§ **DIRECTIONS**
A – In the Side Order review, why does the writer consider "roguelite" a more accurate term for the campaign than "roguelike"?
B – Write the next part of the Side Order review, starting after its final line.

§ **EXCERPTED TEXT**
Splatoon 3: Side Order Opinion Review

Anna Lucas ‘24 / Emertainment Monthly Staff Writer

Splatoon 2 made waves with its 2018 downloadable campaign, Octo Expansion. The expansion pack put players in the role of Agent 8, an Octoling, as they battled through the Deepsea Metro train line for freedom at the surface. The community was ablaze with hype and speculation as Octolings had only appeared as enemies in story modes prior to that point. Emotions were high as players surmounted the challenges the game had in store to unlock Octolings as permanent playable characters.

Splatoon 3 released its own downloadable campaign this year, and it follows a similar formula. The campaign, titled Side Order, follows Agent 8 as they are pulled into a digital version of Inkopolis Square. They are accompanied by Pearl, one member of the idol group Off the Hook, who takes the form of a drone. In order to discover what happened to this digital world, Agent 8 and Pearl must climb the Spire of Order and find Marina, the other member of Off the Hook. 

I have been a Splatoon superfan since I was 12 years old. To say I was excited for the expansion pass was an understatement; I had it preordered months before it actually released. But now that it’s finally out, does it match up to the hype of its predecessor?

The gameplay

Side Order puts a unique spin on the traditional Splatoon shooter gameplay. It is a “roguelike,” a trek through a chain of randomly-generated levels, where if the player loses all their lives, it’s back to the very beginning. Though, the term “roguelite” is more accurate, as not all progress is lost at the end of a run. 

Players climb a thirty-floor tower. Each floor has a choice between three levels, all randomly-generated. Sometimes, Agent 8 is sinking an eight-ball into goals to pass a level. Other times, they may protect an area from incoming enemies, or destroy a series of enemy portals. While there are only five different “objectives”, there are different stages to play on based on the difficulty chosen. 

With each level the player chooses, they receive a “color chip.” Color chips are placed into Agent 8’s palette and can give them different buffs as they climb the spire. Examples of these buffs include increased speed, damage, item drops, and abilities for the Pearl Drone, which flies around and assists the player in combat. 

The player receives a currency, called Membux, for each level they complete. Membux can be spent at vending machines, where players can replenish their lives, replace their sub and special weapons, or purchase additional color chips. If players save their Membux, they earn more Prlz at the end of a run. Prlz is another currency that can be used before a run to make future runs easier. Players can reduce the damage they take, gain additional lives, or increase the variety of color chips they receive. 

Side Order’s gameplay is its best feature. It is easy to pick up but difficult to master. Some stages are simple, while others are incredibly challenging. The choice between difficulty levels at the start of each floor means players can establish their own pace as they play. There’s also a variety of factors that influence each run. As a player progresses, they unlock different weapons with their own play styles and color chips. On top of that, there are sixty-eight different color chips, each of which can be stacked up to five times, while Agent 8’s Palette only has room for thirty chips per run. Each run has the opportunity for a completely different gameplay experience, giving the campaign plenty of replayability. With the difficulty, gameplay, buffs and playstyle all being at the player’s discretion, it’s easy to fall in love with Side Order’s core gameplay loop. 

The story

Spoilers ahead.

Items from a dataset:
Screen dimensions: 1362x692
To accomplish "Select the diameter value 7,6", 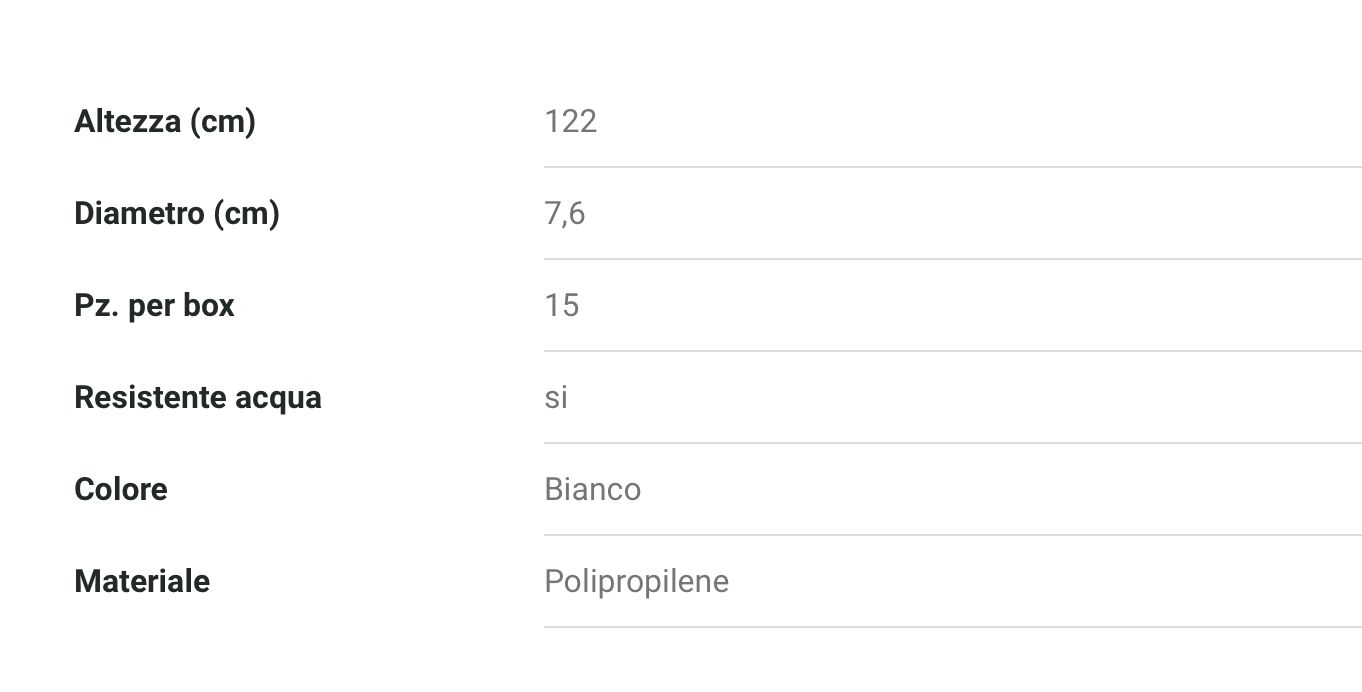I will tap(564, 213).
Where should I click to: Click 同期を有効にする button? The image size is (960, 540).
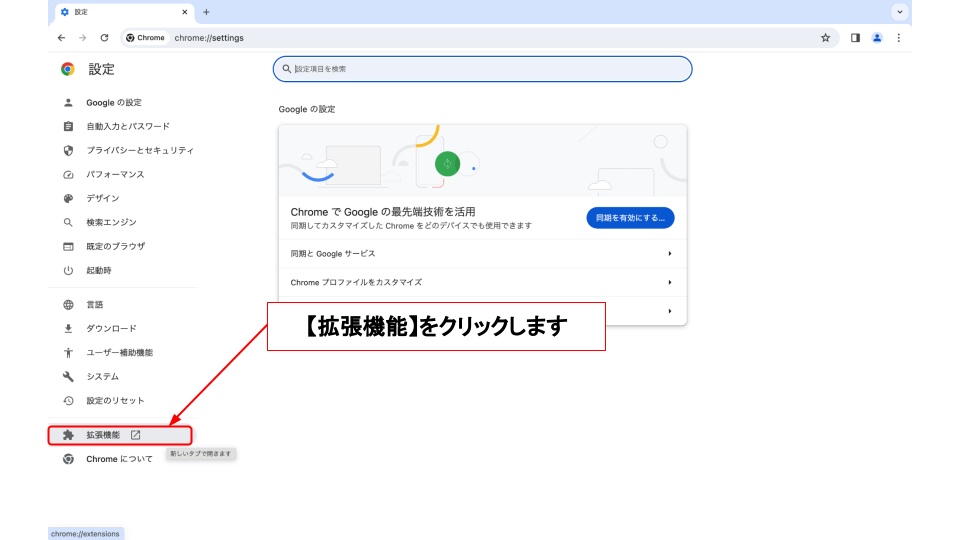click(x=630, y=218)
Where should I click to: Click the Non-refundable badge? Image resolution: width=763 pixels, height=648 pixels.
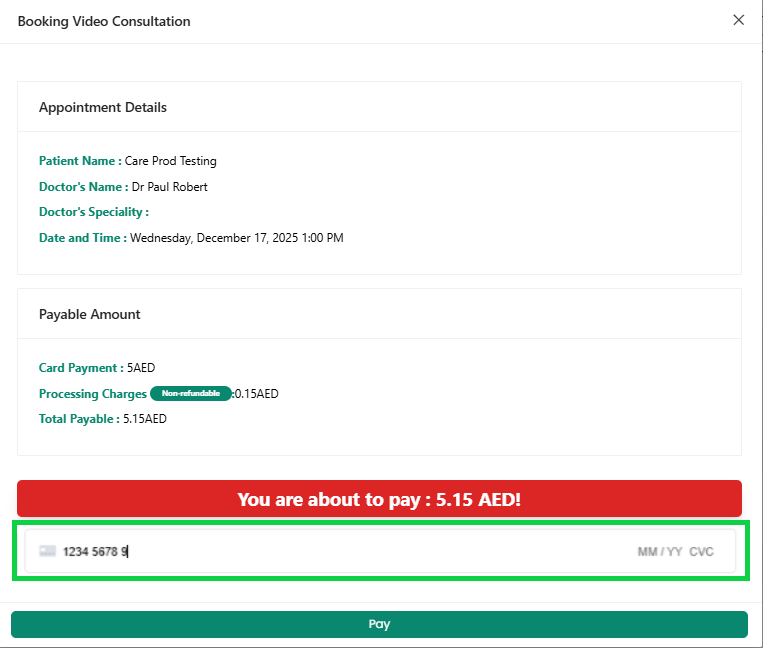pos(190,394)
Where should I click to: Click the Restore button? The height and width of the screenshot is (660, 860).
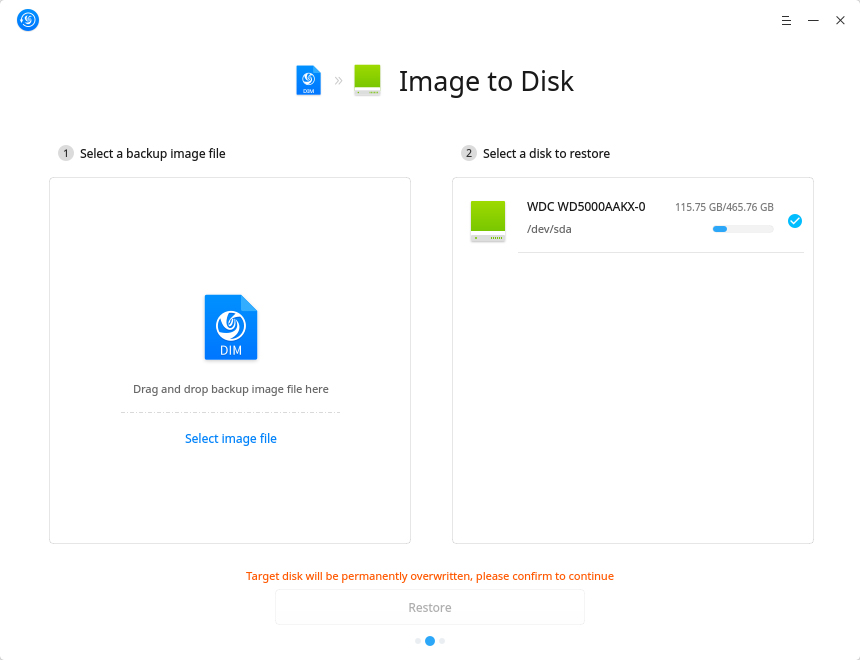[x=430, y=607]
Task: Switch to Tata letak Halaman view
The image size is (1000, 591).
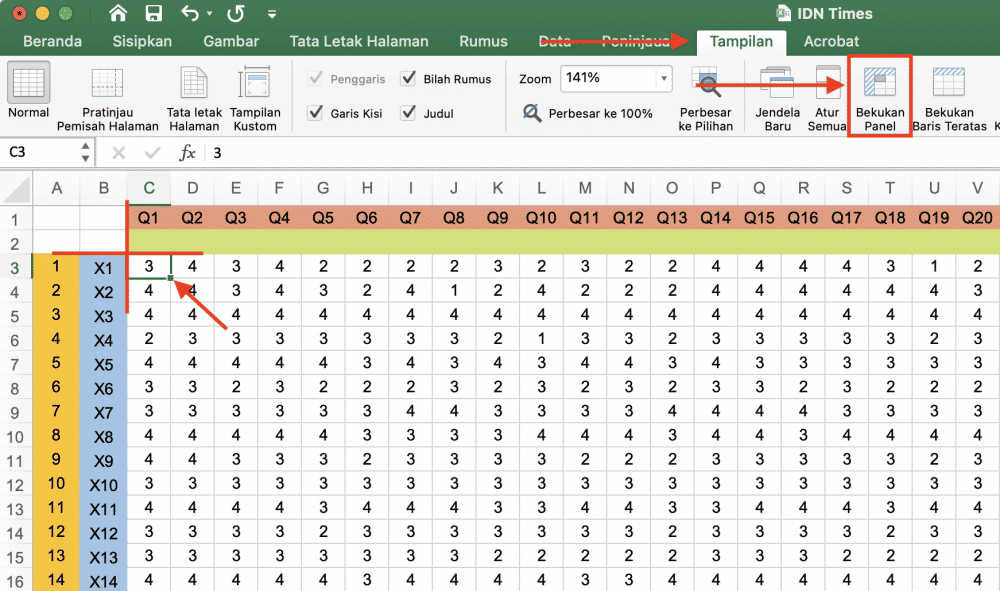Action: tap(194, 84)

§ **ANSWERS PER TASK**
A – Not all progress is lost at the end of a run. In a roguelike, losing all lives sends the player back to the very beginning.

B –
As mentioned before, Side Order follows Agent 8, the protagonist of Octo Expansion. They were transported into a colorless replica of Inkopolis Square. Their goal is to reach the top and locate Marina, whose status is unknown. The tensions are high: was she kidnapped? Was she brainwashed? 

Many expected Marina to be the final boss of the campaign, but she’s actually introduced within the game’s tutorial run. After defeating a boss that was controlling Marina, the player is allied with Marina permanently for future runs. It is revealed that Marina created this digital world—the Memverse—and that the true antagonist is an AI named Order. The AI went haywire and is now dragging souls inside the Memverse to create “a world of order.” One of these souls is Acht, another Octoling who acts as the elevator operator. They’re a cool-headed and introverted DJ implied to have a history with Marina. In order to free the souls trapped in the Memverse, Agent 8 must climb the Spire and defeat Order at the very top. 

I fell in love with Octo Expansion’s story, as it was chock full of interesting lore about the post-apocalyptic world—yes, post-apocalyptic. Splatoon lore is actually quite dark when you dig into it—Side Order’s story is engaging…but compared to Octo Expansion, it is surprisingly bare-bones. Most of the story behind the Memverse is not revealed in cutscenes but in small “dev diaries” unlocked between runs. What is revealed has interesting implications, but I couldn’t help but wish it was fully explored in the proper game. This includes the new characters, Acht and Order. They have dialogue and character interactions, but it gets repetitive between runs. I longed for more moments between them and more exploration of the narrative. 

But this isn’t to say I didn’t have a good time with Side Order’s story. I did enjoy what we got—including the adorable interactions between Pearl and Marina. I just wished we received a little more story content within the game itself, aside from the unlockable bonuses.

In conclusion…

Side Order is an addictive roguelite experience with a customizable gameplay loop that makes it easy to keep playing. Even for those who are new to roguelikes, it is simple to pick up with a difficulty that can be changed to a player’s preferences. However, for those looking for lore and story content, what’s present in Side Order does fizzle out after the first few runs. If you are a fan of roguelikes or are interested in trying them out, I highly suggest giving Side Order a shot.